Given the impact of the war, added to the movement of Ukrainian citizens to other countries, mostly European, replacement of battlefield casualties is an impossible task. In Tianjin, a city linked by a fast train to Beijing, Narendra Modi, Vladimir Putin, and Xi Jinping meeting jointly and bilaterally is symbolic, but of the failure of US foreign policy. Diplomacy, the economy, and national security are bound together, and successive US Presidents have failed the US in ensuring a seamless meshing of the three.
President Biden, through his pursuit of the will-o’-the-wisp of defeating Russia at the expense of US treasure and Ukrainian lives, ensured a close fit between Russia and China. Now President Trump is, through his hostility to India, ensuring that after a lapse of several years, China and India are engaging in summit diplomacy.
Fortunately, neither the European partners of the US nor Japan have made the same error, and are getting closer to India even while the US is becoming more distant thanks entirely to the White House. Reports abound that Trump covets the mineral wealth of Balochistan and hence has snuggled up to Asim Munir, the terror planner. He will discover that the securing of such wealth is an impossible task as long as Balochistan does not win its freedom from the Pakistan army.

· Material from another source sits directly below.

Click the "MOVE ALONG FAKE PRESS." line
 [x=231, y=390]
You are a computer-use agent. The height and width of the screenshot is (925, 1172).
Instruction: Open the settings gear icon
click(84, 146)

This has little to do with India but is the consequence of the growing disaffection of the Baloch at the exploitation of their wealth by the Pakistan army and its foreign patrons. Ultimately, the US will require, in its own interest, to pivot back to India, which has weathered several crises and is poised to prevail in the tariff war launched by President Trump on the country that is an essential security and economic partner of his own.